The Indian Newspaper Society (INS) on Thursday asked Google to compensate Indian newspapers for using their content and insisted that the global search giant increase the publisher share of advertising revenue to 85 percent. In a letter to Google, INS president L Adimoolam said publishers are also facing a very opaque advertising system, as they are unable to get details of Google”s advertising value chain.
“The Society insisted that Google should increase the publisher share of advertising revenue to 85 percent, and also ensure more transparency in the revenue reports provided to publishers by Google,” the INS said in a statement. It noted that, over the past year publishers across the world have been raising the issue of fair payment for content and of proper sharing of advertising revenue with Google. It is also noted that Google has recently agreed to better compensate and pay publishers in France, the European Union and notably in Australia.
In a letter addressed to Google India’s country manager Sanjay Gupta, the INS president demanded that Google should pay for news generated by the newspapers which employ thousands of journalists on the ground, at considerable expense, for gathering and verifying information. “Since, the content which is generated and published by newspapers at considerable expense is proprietary, the Society pointed out that it is this credible content which has given Google the authenticity in India ever since its inception,” the INS said.

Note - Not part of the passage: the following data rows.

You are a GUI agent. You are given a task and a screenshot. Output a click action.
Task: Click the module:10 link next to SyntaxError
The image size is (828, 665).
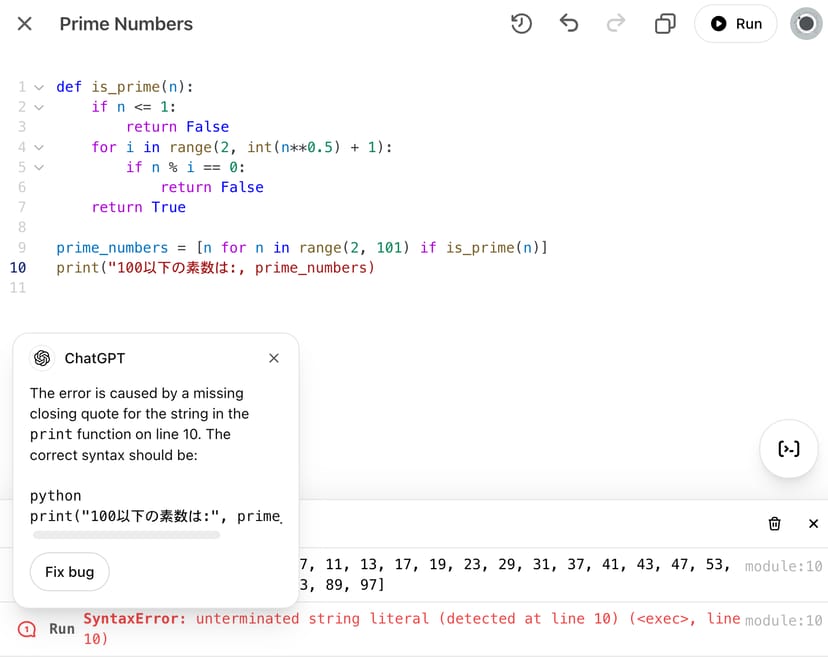(784, 620)
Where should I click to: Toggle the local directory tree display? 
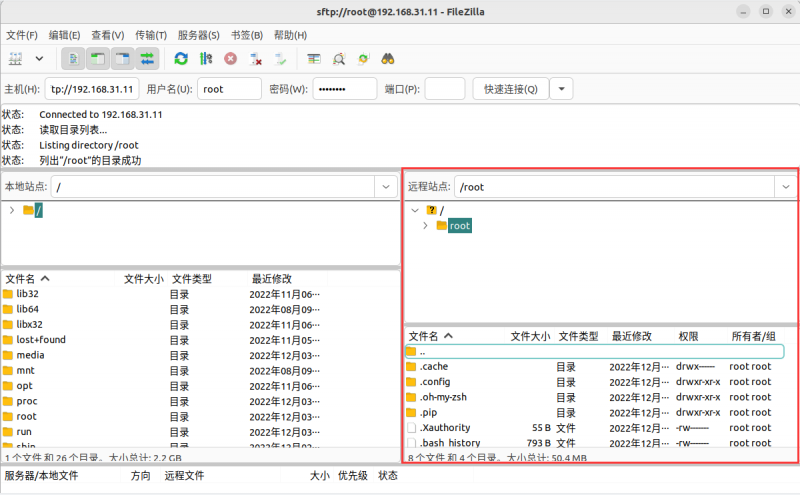coord(98,59)
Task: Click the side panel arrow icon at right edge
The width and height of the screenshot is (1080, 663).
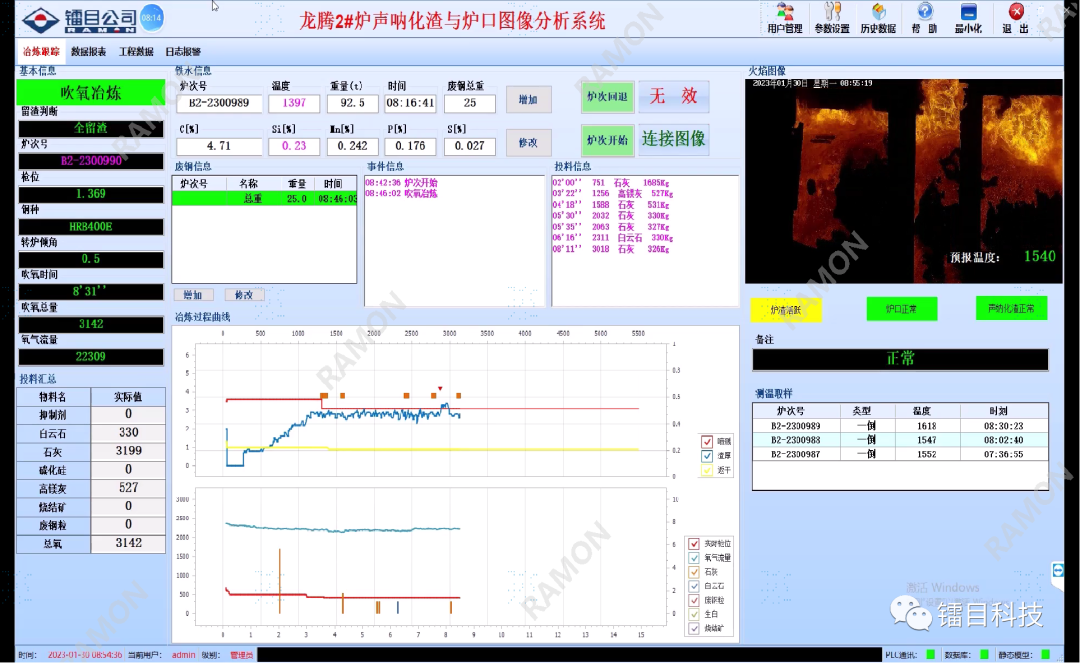Action: click(x=1058, y=570)
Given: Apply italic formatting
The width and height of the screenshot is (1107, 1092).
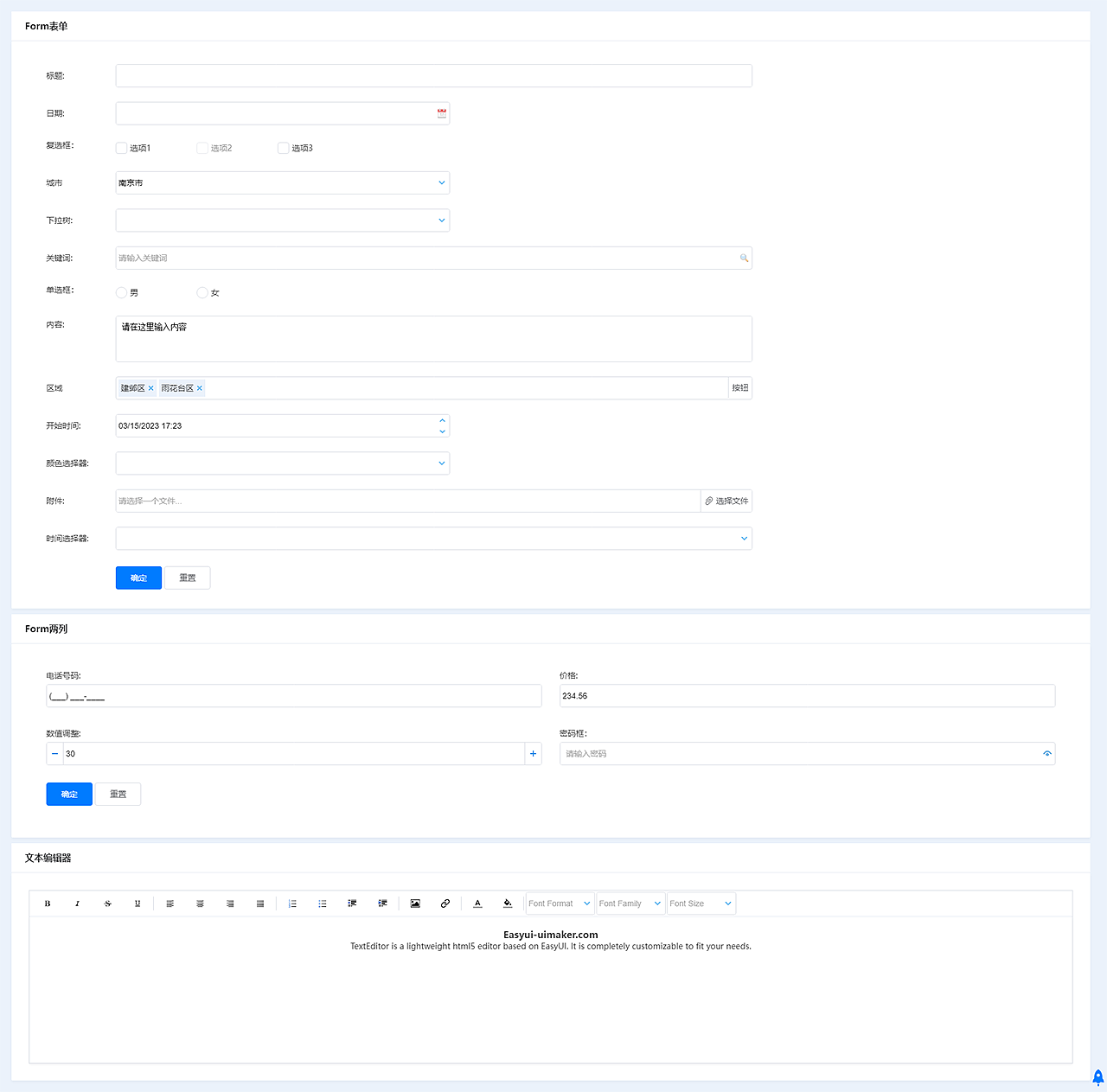Looking at the screenshot, I should [77, 903].
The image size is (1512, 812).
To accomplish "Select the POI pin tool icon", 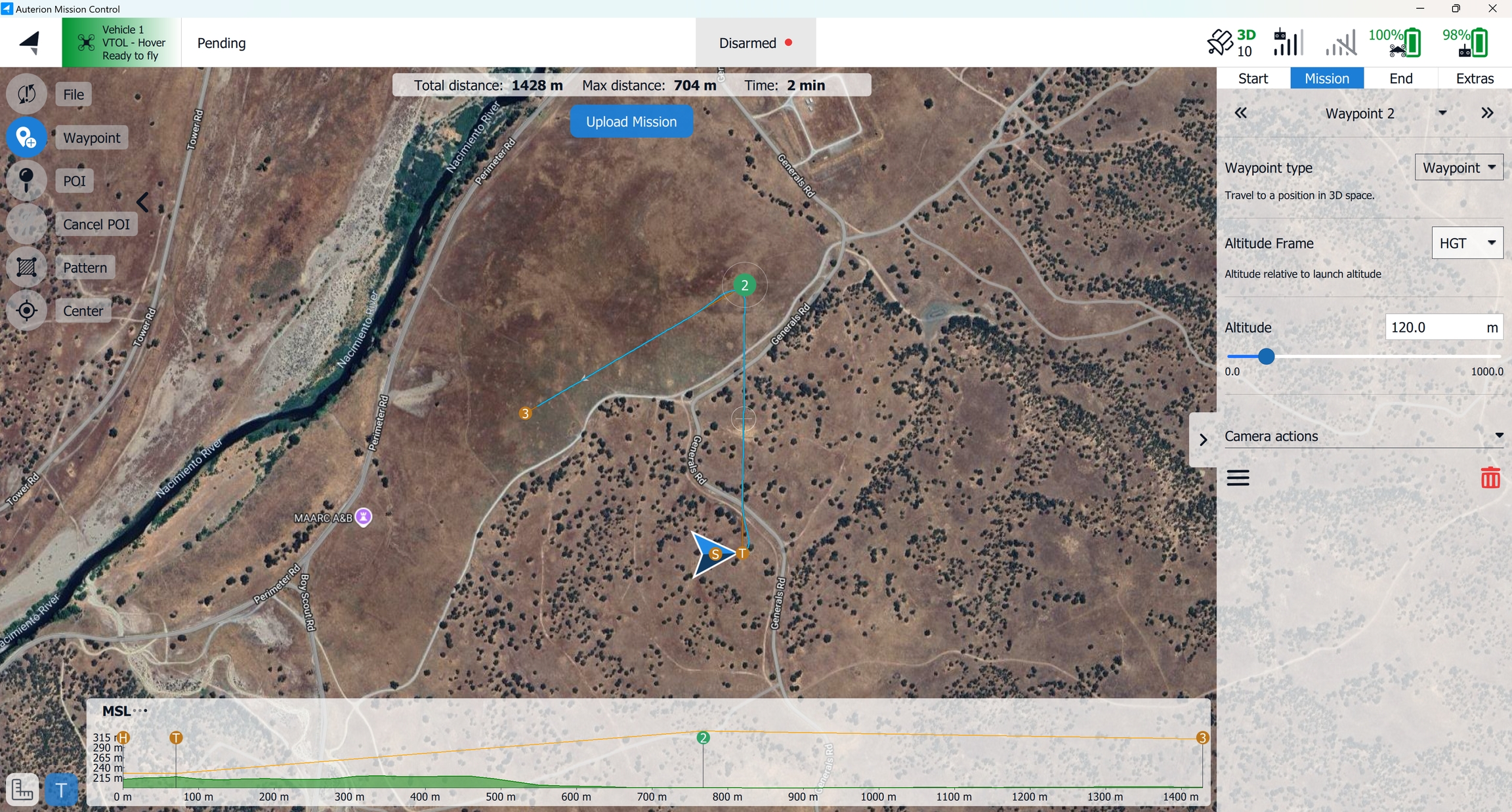I will [x=26, y=180].
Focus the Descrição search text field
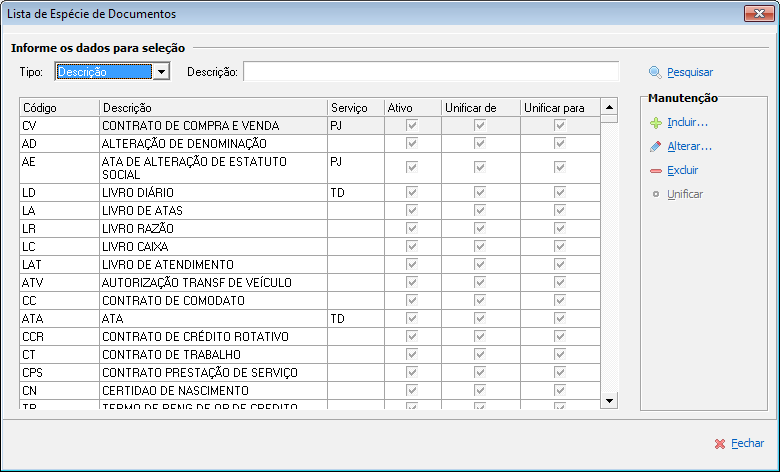The height and width of the screenshot is (472, 780). [431, 71]
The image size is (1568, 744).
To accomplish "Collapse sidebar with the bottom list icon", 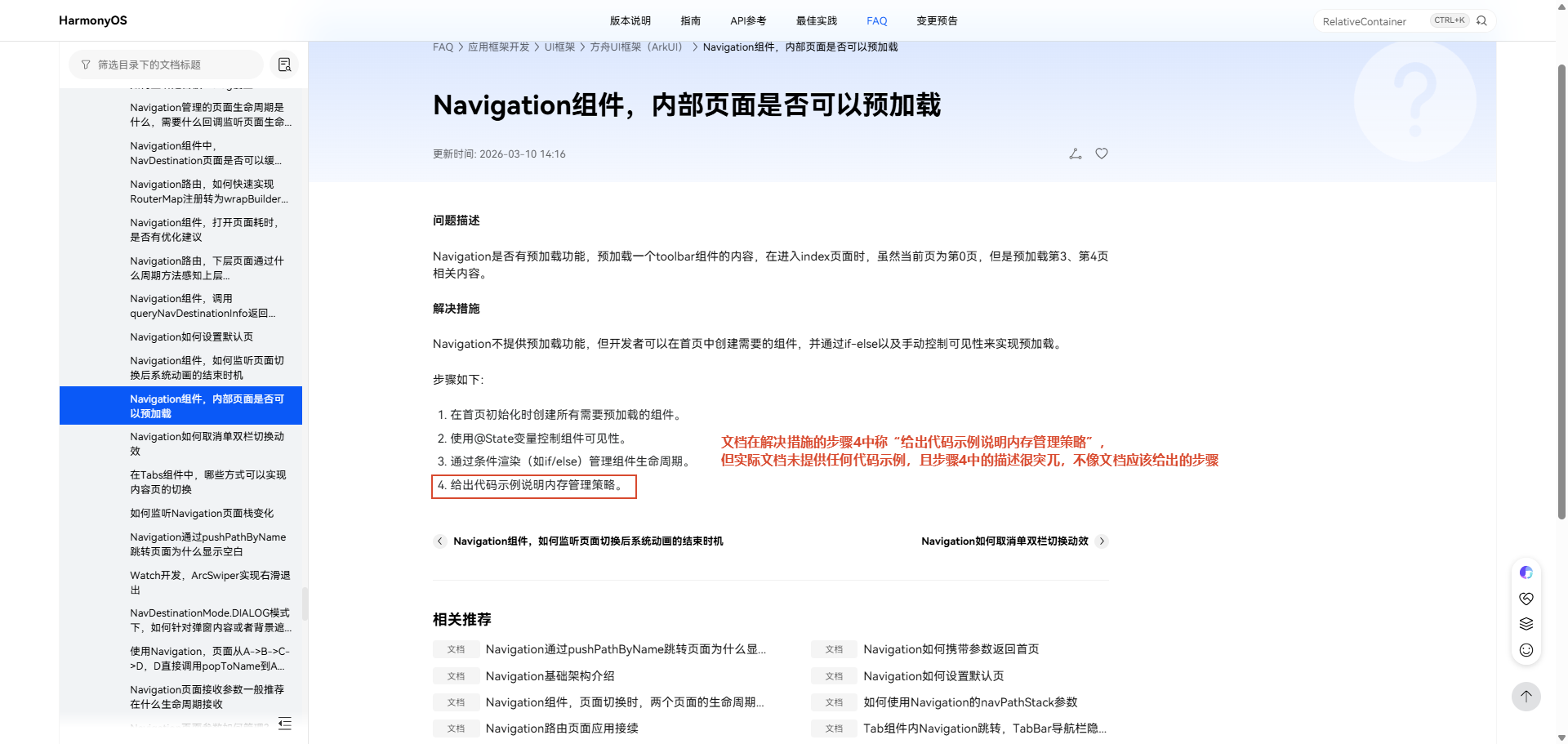I will pos(285,723).
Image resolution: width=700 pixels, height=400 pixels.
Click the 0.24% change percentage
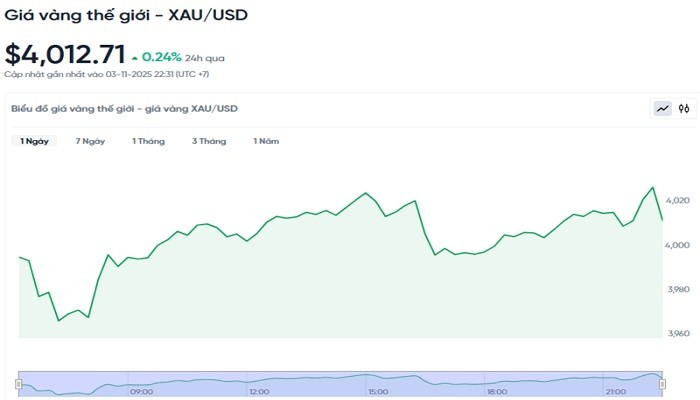[x=161, y=58]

It pointed out that publishers have been providing complete access to “quality journalism with credible news, current affairs, analysis, information and entertainment”, and “there is a huge distinction between the editorial content from quality publications and fake news that is spreading on other information platforms”.
Further, it was also pointed out that advertising has been the financial backbone of the news industry. However, newspaper publishers are seeing their share of the advertising pie shrinking in the digital space, even as Google is taking a “giant share of advertising spends”, leaving publishers with a small share, it said. The INS also raised the issue of giving greater prominence to editorial content from Registered News Publishers to tackle fake news, as Google picks up content from several sites that are not credible, thus “amplifying misinformation and propagation of fake news”.
Pointing out that the Society is engaged in discussions with Google on these vital issues, the letter also reiterated that “Indian print media is the most credible source of news and information in the country, and newspapers play a vital role in nation building. However, the pandemic and the current digital business model have been unfair to publishers, making it unviable for the print media industry. We invest heavily on journalism, the core of our news operations, because newspapers play a vital role in society.”